Panamá: popularidade do governo cai quase 20 pontos em um mês
Panamá: popularidade do governo cai quase 20 pontos em um mês
A popularidade do presidente do Panamá, Ricardo Martinelli, sofreu uma queda de 17,3 pontos no último mês. Em janeiro, 68,5% dos panamenhos consideraram a gestão “boa” ou “muito boa”, frente a 85,8% em dezembro de 2009. Ao mesmo tempo, a porcentagem dos que consideram o governo “ruim” subiu de 13,4% para 21,9%, de acordo com uma pesquisa feita pela consultoria Dichter & Neira para o canal TVN Noticias.
Entre os principais questionamentos da população, de acordo com a sondagem, realizada entre 5 e 7 de fevereiro, estão a insegurança, a pouca transparência da gestão de Martinelli e o custo elevado de vida. Segundo a Cepal (Comissão Econômica para a América Latina e o Caribe), 30% dos panamenhos vivem na pobreza, sendo 17% na pobreza extrema.
Alejandro Bolíviar/EFE (03/02/2010)

Membros do grupo Cruzada Civilista, que lutou para combater a ditadura do Panamá (1968-1989), protestam contra
o governo do presidente Ricardo Martinelli
O governo afirmou ser comum o registro de queda na popularidade após sete meses de governo. Luis Eduardo Camacho, membro do Partido Panamenho, integrante da Aliança pela Mudança, que levou Martinelli à presidência em julho de 2009, afirmou que o governo analisará os resultados da pesquisa e serão formuladas soluções para os temas específicos evidenciados nos resultados.

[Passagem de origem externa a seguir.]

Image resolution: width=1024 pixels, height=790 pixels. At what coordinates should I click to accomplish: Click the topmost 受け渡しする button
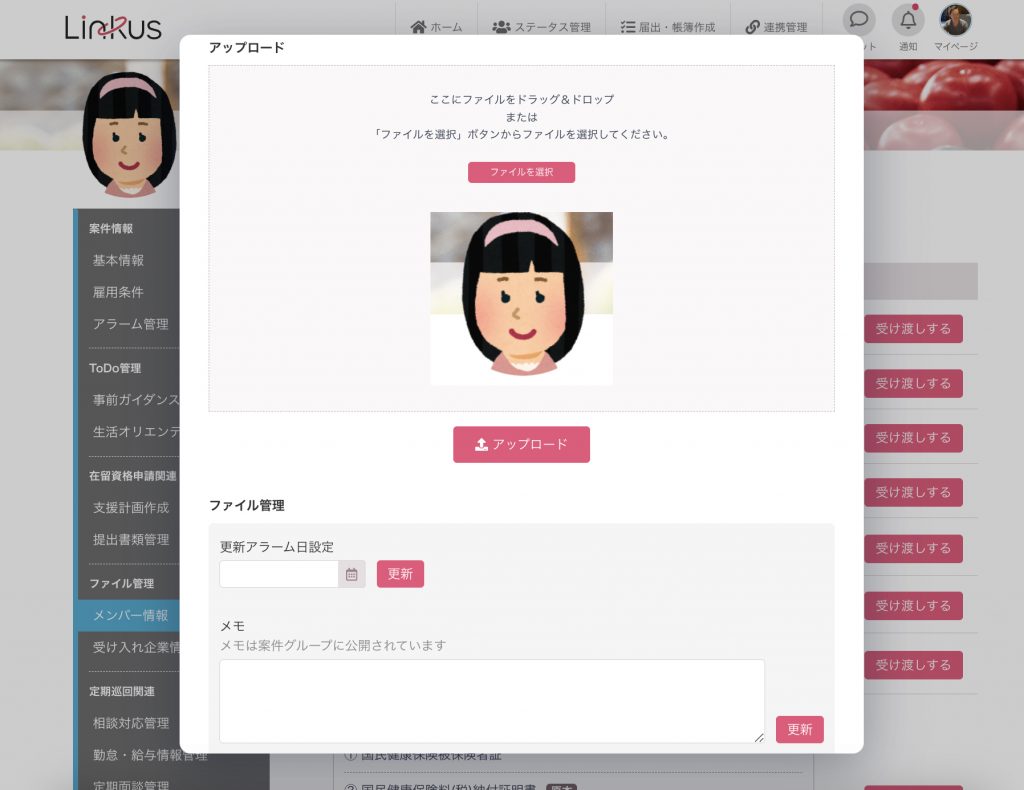pos(913,328)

Para Raúl Leis, sociólogo e fundador do CEASPA (Centro de Estudos e Ação Social Panamenha), parte da queda de Martinelli é produto da insatisfação popular com a falta de mudanças nas instituições políticas do Estado. “As pessoas não querem mais o acúmulo de poder, corrupção, mas sim a democratização do poder. Estão começando a perceber que há uma diferença entre o que é prometido e o que é feito”, escreveu em artigo publicado no jornal La Estrella.
Leis lembrou que o tema da transparência foi uma das principais bandeiras da campanha de Martinelli, assim como a segurança. Nos últimos anos, o Panamá, que possui 3,3 milhões de habitantes, viu o índice de assassinatos crescer de 444 em 2007 para 593 em 2008. O país se tornou, por sua formação geográfica, um importante ponto da rota do narcotráfico sul-americano em direção aos Estados Unidos. Segundo a pesquisa, 44,2% dos entrevistados disseram que a violência é o principal problema, seguido do custo de vida (15,9%) e da transparência (2,6%).

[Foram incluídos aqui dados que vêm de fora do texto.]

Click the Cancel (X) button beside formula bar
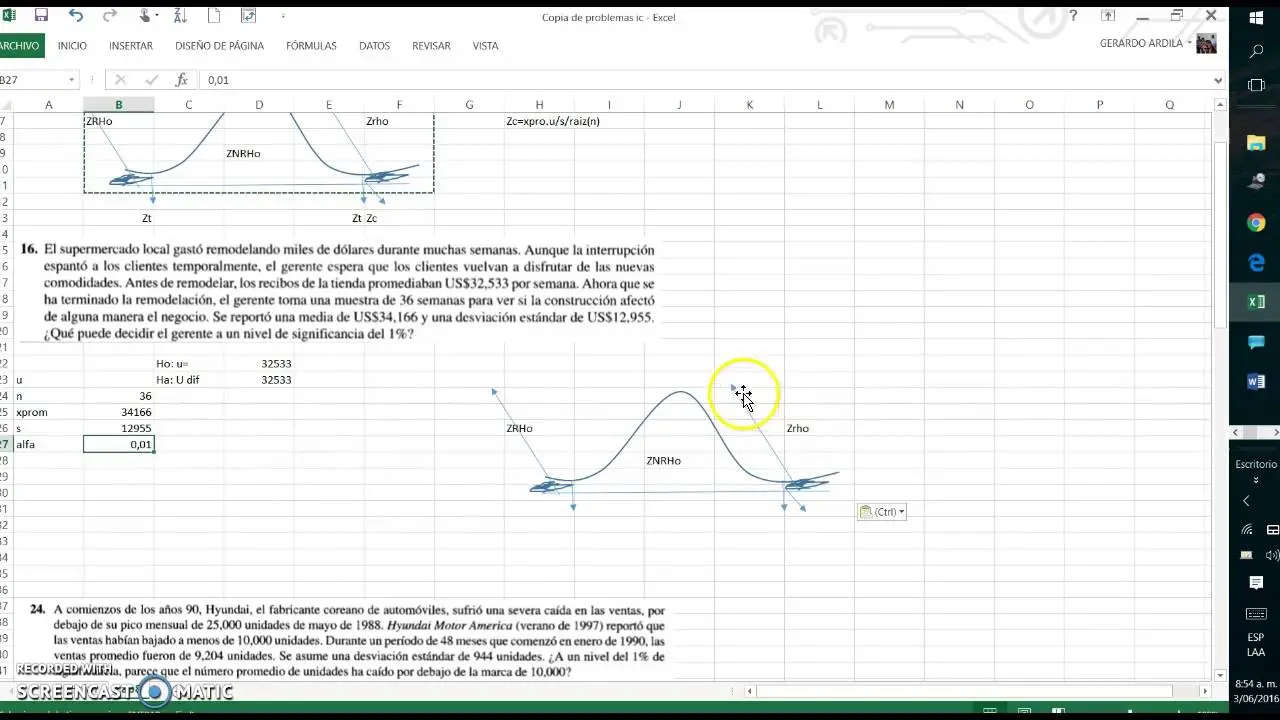The image size is (1280, 720). 120,80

A Frente Nacional pela Defesa dos Direitos Econômicos e Sociais (Frenadeso), organização panamenha não-governamental, afirmou a jornalistas que “ao se abordar temas como segurança, custo de vida, ingerência do Estado sobre outros órgãos, transparência, corrupção, entre outros, o rechaço da população às políticas governamentais é muito maior, produto do descontentamento e da frustração provocados com o governo, sua prepotência e as falsas promessas”.
Israel
O momento pelo qual passa o governo sofreu influência também da questionada decisão de contratar especialistas israelense para capacitar membros do SPI (Serviço de Proteção Institucional) para o ensino de táticas e estratégias para a segurança do presidente.
De acordo com o porta-voz do governo, Alfredo Prieto, a decisão de reforçar as medidas de segurança se deve aos temores surgidos depois que, em janeiro, o Ministério Público começou a investigar um suposto plano para seqüestrar Martinelli.
A respeito desse tema, a Frenadeso enviou uma carta ao presidente para que sejam esclarecidos os detalhes relacionados à presença de militares de Israel no Panamá e se existem vínculos entre a empresa de segurança e o serviço de inteligência israelense.
A presença de agentes israelenses na América Central não é novidade. Em dezembro de 2009, o Partido Nacional de Honduras contratou o espanhol José Félix Ramajo, instrutor da ISA (Academia de Segurança Internacional, na sigla em inglês) em Israel, para proteger o presidente Porfirio Lobo.